» **Documento de origem**
⁂
Morte brutal de faraó egípcio é revelada por imagens de tomografia
Múmia de Seqenenre Taa II foi revisitada por um estudo da Universidade do Cairo – que descobriu que o final do líder foi mais sangrento do que se imaginava.
O faraó egípcio Seqenenre Taa II – o Bravo – teve uma passagem curta pelo trono. Ele governou a porção sul do império entre 1.558 a 1.533 a.C, mas foi morto em combate quando tinha por volta dos 40 anos. Isso aconteceu porque, durante seu governo, egípcios tinham de lidar com uma presença incômoda: a dinastia dos hicsos. Vindos da Ásia, os estrangeiros controlaram por um século (de 1.650 a 1.550 a.C) a parte norte do Egito. Enquanto isso, exigiam tributos da parte sul do reino – e faziam, vez ou outra, algumas exigências absurdas.
Segundo relatos encontrados em papiros, Seqenenre Taa II se revoltou contra os invasores após receber uma reclamação peculiar. O rei hicso, que morava no norte, se queixava de que o barulho dos hipopótamos que viviam em um tanque sagrado em Tebas, no sul, estava perturbando seu sono. A acusação trazia uma exigência: a tal piscina devia ser destruída.
Havia, porém, um detalhe nessa história. O rei hicso vivia na capital Avaris, distante nada menos que 644 quilômetros da fonte de barulho. A demanda ultrajante – que, ao mesmo tempo, era um ataque direto aos egípcios – motivou uma série de conflitos, chefiados por Seqenenre Taa II.
Foi durante uma dessas tentativas de tirar os invasores a força que o faraó perdeu a vida. Sua múmia foi descoberta e estudada pela primeira vez ainda em 1886. O mau estado do corpo sugeria que o embalsamamento foi feito às pressas, sem seguir a risca os protocolos corriqueiros de mumificação.
Exames de raios-X, feitos em 1960, indicaram que Seqenenre Taa II teria morrido após receber golpes severos na cabeça. Uma das hipóteses, até então, é que ele havia sido capturado durante uma batalha e executado por alguma liderança do povo hicso. Outra dizia que ele poderia ter sido alvo de um golpe, armado pelos próprios egípcios.
⁂
» **Dados registrados**
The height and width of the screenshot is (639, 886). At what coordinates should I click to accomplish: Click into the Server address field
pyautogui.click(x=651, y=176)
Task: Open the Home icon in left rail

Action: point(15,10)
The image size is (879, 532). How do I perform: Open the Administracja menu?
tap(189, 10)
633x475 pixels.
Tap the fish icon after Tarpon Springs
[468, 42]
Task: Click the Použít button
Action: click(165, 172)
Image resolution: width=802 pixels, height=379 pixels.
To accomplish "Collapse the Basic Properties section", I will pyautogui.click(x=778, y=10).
⁂
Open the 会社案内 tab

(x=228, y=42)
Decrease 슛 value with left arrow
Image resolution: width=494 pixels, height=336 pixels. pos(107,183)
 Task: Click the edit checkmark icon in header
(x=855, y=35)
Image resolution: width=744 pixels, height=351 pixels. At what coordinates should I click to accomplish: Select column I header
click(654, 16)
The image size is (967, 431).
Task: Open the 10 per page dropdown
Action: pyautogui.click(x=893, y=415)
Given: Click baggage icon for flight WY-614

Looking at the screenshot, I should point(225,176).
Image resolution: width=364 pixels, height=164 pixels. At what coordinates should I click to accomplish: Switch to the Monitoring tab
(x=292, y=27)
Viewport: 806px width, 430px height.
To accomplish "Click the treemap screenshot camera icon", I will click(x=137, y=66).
⁂
» **Atividade proposta**
Responda, com base no texto sobre a morte do faraó Seqenenre Taa II:
(a) Por quanto tempo os hicsos controlaram a parte norte do Egito?
(b) A quantos quilômetros da fonte do barulho ficava a capital onde vivia o rei hicso?
(c) Em que ano a múmia do faraó foi descoberta e estudada pela primeira vez?
Os dados provêm de uma fonte diferente da do texto.

» **Resolução do exercício**
(a) Por um século, de 1.650 a 1.550 a.C.
(b) A 644 quilômetros; a capital era Avaris.
(c) Em 1886.